Allerdings räumt das WSJ ein, dass der Krieg in Syrien der Grund war, weshalb die S-400-Systeme überhaupt außerhalb der Grenzen Russlands stationiert worden waren. Erst im Jahr 2015 habe der bekämpfte Assad alliierte russische Streitkräfte in das Land eingeladen. Daher könnten Washington und die Verbündeten der USA die Schuld für diese Entwicklung nur bei sich selbst suchen. Zumal einige US-Vertreter – allerdings nur in seltenen Augenblicken – selbst eingestanden hätten, dass russische Truppen erst als Reaktion auf den verdeckten Regimewechsel-Krieg nach Syrien gekommen sind, der von dem Bündnis des Westens mit den Golf-Staaten geführt wurde und fast dazu führte, dass Al-Qaida- und ISIS-Truppen Damaskus einnehmen.

Für die bisher gewohnte globale Dominanz der USA sind Folgen dieser von Washington selbstverschuldeten Reaktion Russlands auf die Aggression in Syrien schwerwiegend, vor allem wenn jetzt auch noch die Türkei und Saudi Arabien die S-400-Systeme beschaffen wollen, was Washington unbedingt verhindern will.  Das Wall Street Journal fast das folgendermaßen zusammen:

Mit jeder neuen russischen Auslieferung von S-400-Raketen findet das System weitere Verbreitung. Neue S-400-Barrieren entstehen, Barrieren, die die jahrzehntelange, uneingeschränkte Luftüberlegenheit der USA im Nahen Osten, in der Arktis und in Teilen Asiens bedrohen. [Man beachte die Wortwahl. Wenn sich die Russen in ihrem eigenen Land verteidigen, bedrohen sie die USA!, Anm. d. A.] Zugleich verteilt Russland durch den Verkauf der S-400 an andere Länder die Kosten der Eindämmung der (global operierenden) US-Streitkräfte auf viele Schultern.

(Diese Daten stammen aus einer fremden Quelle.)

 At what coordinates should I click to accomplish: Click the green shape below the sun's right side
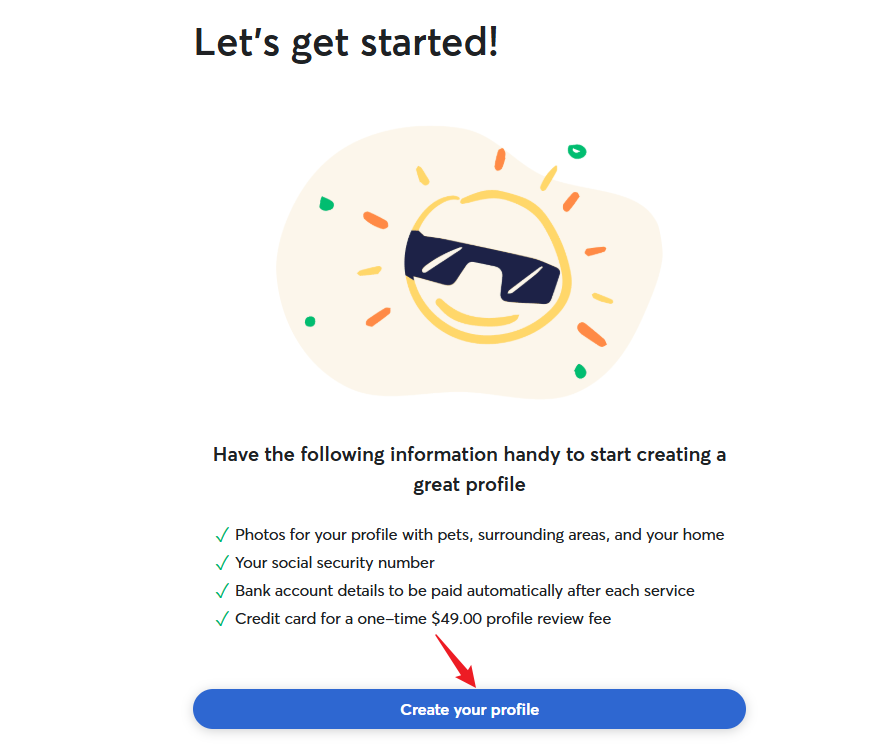click(580, 371)
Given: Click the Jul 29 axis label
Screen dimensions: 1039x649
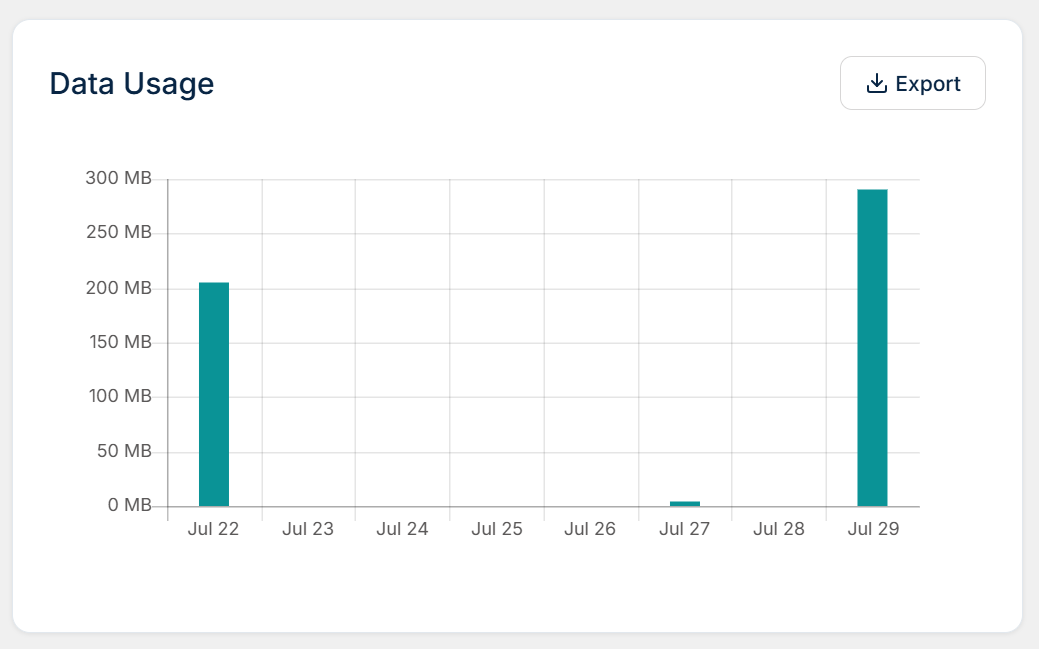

Ergänzend dazu zitiert WSJ Sergei Karaganow, den außenpolitischer Berater von Putin mit den Worten:

Russland will keine militärische Überlegenheit, aber es hat die Überlegenheit des Westens oder der USA beendet. Jetzt kann der Westen nicht mehr wahllos Gewalt anwenden.

Und das ist offensichtlich die wahre Gefahr, die von Russland ausgeht.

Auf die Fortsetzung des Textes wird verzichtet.